• Directives:
1: In the court opinion, what punishment was assessed against the appellant?
2: Reproduce the court opinion from "Court of Appeals" up to and including "S. Phillips, J.".

• Excerpt:
[Start]

Court of Appeals of Texas, Tyler
Dec 2, 1982
644 S.W.2d 873 (Tex. App. 1982)

Opinion

No. 12-81-0205-CR.

December 2, 1982.

Appeal from the 241st District Court, Smith County, Glenn S. Phillips, J.

Ron S. Galloway, Dallas, for appellant.

Hunter B. Brush, Dist. Atty., Tyler, for appellee.


Appellant was convicted of sexual abuse of a child. Punishment was assessed at confinement for life.

Two grounds of error are brought by appellant. In his first ground appellant says the court erred in appointing defense counsel to represent him at trial "because the court failed to consider appellant's potential liability in determining the level of competency required of defense counsel"; secondly, the court failed to consider the objectivity a new counsel could bring to an appeal, nor the level of competency required of defense counsel.

Appellant asks in the first issue how qualified a defense counsel must be in a case where punishment sought for a crime is confinement for life. Argument is made that counsel is an experienced civil trial attorney but had virtually no criminal experience other than court appointments, and that counsel requested that he be allowed to withdraw, or that co-counsel be appointed, but both such requests were denied. Appellant contends that failure to appoint an experienced criminal trial attorney to defend the case where a life sentence was all that was offered in plea bargaining, and confinement for life was the potential and ultimate automatic sentence, was a violation of appellant's constitutional rights.

[End]

• Data provided:

[Start]

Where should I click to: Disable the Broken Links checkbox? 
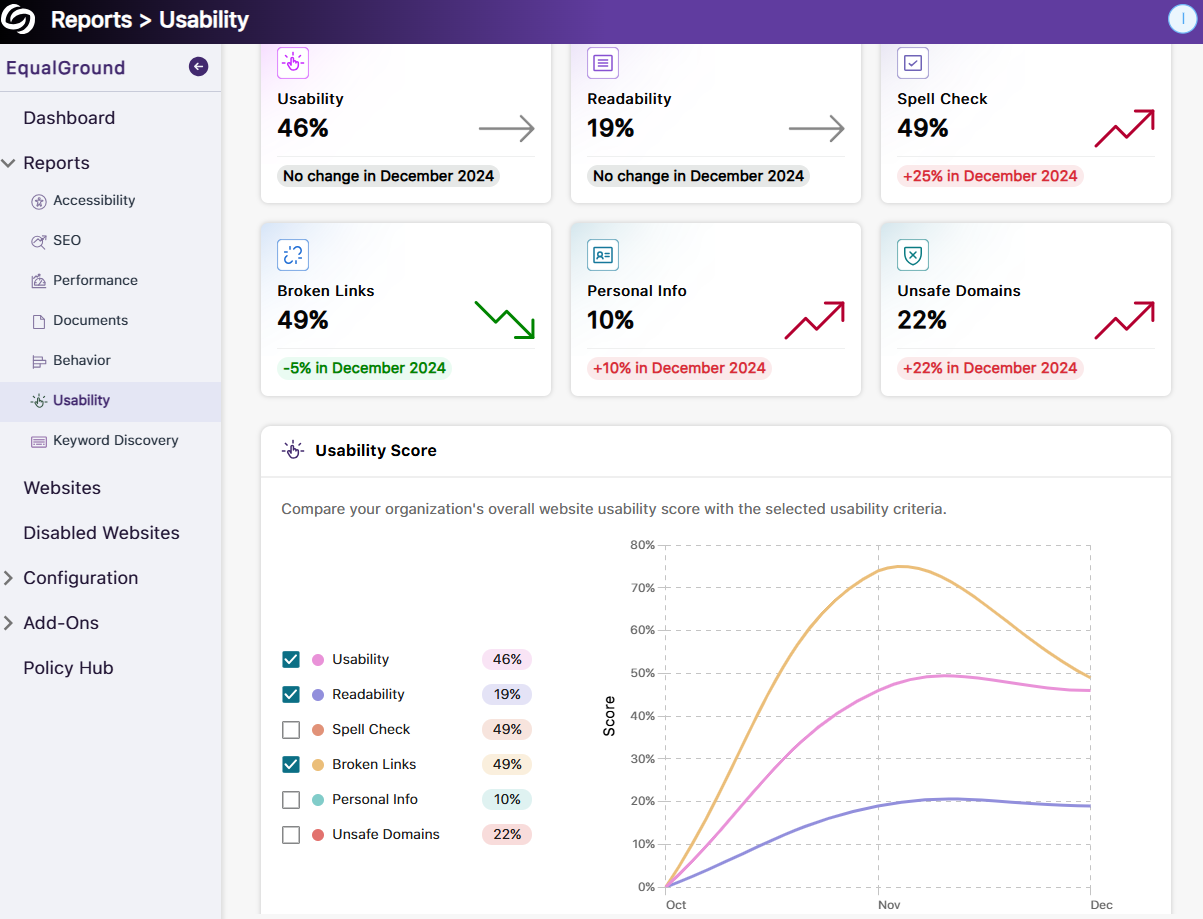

[End]

• Answers for the tasks:
1: Confinement for life.

2:
Court of Appeals of Texas, Tyler
Dec 2, 1982
644 S.W.2d 873 (Tex. App. 1982)

Opinion

No. 12-81-0205-CR.

December 2, 1982.

Appeal from the 241st District Court, Smith County, Glenn S. Phillips, J.